> _EXCERPT PROVIDED_
** Start **

Kyoto, 2013—My second trip to Asia. It was becoming apparent that my obsession with beauty and art would never let go of me. As I passed through each torii gate into another new world, I somehow sensed that I wouldn’t be designing user interfaces for much longer. Within three years I found myself no longer in the technology sector, but instead, formally committed to abandoning computers as tools for creativity and getting paint on my hands. The tech geek in me, however, has persisted. I think you can tell by looking at my work.


I kind of want my paintings to look like a van Gogh that has, instead of swirling strokes, the pattern of the information age. And since I essentially live online, that’s what I paint, the Internet. Most of my models are people I’ve met on Instagram.   The reference photographs are ‘ready-mades,’ already beautiful works of art which I respond to with a hand painted echo of sorts, processing and filtering the images through my consciousness and perception. I add dots, inspired by Yayoi Kusama’s infinity rooms and ‘pixels,’ as I explain below.


You may have noticed that Asia strongly inspires me. It seems to me a much-needed discipline to master, the falling completely in love with the opposite who we are. In my case, the love of eastern yin through western (yang) eyes consumes me.

** End **

> _WHAT THIS TASK INVOLVES_
According to the excerpt above, where did the writer meet most of the people who serve as models for the paintings?

[Word and item position data]
** Start **

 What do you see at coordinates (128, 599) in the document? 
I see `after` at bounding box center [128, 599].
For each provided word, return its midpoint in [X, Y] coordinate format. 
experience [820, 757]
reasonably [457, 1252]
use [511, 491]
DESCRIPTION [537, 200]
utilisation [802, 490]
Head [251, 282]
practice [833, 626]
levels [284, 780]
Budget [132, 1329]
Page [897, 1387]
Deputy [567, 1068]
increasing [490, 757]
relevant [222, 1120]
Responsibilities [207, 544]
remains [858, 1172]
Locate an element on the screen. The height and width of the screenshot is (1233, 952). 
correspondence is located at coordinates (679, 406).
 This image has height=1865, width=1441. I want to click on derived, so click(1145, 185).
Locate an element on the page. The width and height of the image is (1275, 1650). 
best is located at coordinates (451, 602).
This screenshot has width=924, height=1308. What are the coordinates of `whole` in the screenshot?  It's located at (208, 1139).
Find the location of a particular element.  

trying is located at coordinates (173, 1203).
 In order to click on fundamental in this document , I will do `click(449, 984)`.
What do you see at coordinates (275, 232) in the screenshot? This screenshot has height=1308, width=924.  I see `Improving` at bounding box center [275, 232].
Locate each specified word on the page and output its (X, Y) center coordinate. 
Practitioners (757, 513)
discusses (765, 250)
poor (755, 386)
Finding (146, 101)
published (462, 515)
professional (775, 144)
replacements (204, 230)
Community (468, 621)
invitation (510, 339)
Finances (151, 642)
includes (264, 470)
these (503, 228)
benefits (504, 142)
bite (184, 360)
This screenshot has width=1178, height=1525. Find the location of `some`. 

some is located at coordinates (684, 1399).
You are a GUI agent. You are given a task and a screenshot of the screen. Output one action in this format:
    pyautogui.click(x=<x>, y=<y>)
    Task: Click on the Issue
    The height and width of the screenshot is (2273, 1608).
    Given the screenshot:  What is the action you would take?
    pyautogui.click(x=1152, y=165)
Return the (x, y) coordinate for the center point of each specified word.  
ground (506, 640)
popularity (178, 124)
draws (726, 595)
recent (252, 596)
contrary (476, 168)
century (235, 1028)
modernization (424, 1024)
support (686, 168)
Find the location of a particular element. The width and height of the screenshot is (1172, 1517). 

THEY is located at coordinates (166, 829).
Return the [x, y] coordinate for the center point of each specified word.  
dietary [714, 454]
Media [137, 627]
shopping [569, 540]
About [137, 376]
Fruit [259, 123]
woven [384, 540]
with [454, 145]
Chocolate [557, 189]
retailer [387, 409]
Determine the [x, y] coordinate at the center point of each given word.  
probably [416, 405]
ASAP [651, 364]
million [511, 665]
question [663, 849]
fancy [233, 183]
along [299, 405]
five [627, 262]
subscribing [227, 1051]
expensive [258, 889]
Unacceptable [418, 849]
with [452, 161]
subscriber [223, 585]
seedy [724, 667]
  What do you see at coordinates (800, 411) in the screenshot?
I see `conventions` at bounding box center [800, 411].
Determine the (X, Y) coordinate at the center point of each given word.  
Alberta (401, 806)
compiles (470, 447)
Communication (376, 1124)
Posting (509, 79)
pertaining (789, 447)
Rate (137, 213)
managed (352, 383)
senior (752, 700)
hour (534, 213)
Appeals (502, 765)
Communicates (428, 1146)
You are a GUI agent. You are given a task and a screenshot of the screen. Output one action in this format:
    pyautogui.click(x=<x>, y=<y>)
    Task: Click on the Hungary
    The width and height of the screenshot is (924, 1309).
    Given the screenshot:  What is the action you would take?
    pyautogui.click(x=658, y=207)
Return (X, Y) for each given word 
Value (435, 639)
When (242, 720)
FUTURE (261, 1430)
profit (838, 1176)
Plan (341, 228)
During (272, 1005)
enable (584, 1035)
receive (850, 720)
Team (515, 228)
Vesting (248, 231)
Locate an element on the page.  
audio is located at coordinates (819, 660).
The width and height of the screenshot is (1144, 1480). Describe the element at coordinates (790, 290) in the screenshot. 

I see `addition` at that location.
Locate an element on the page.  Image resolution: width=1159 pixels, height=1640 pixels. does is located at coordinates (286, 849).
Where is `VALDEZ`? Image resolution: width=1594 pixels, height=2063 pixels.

** End **

> _OUTPUT FOR THIS EXERCISE_
On Instagram.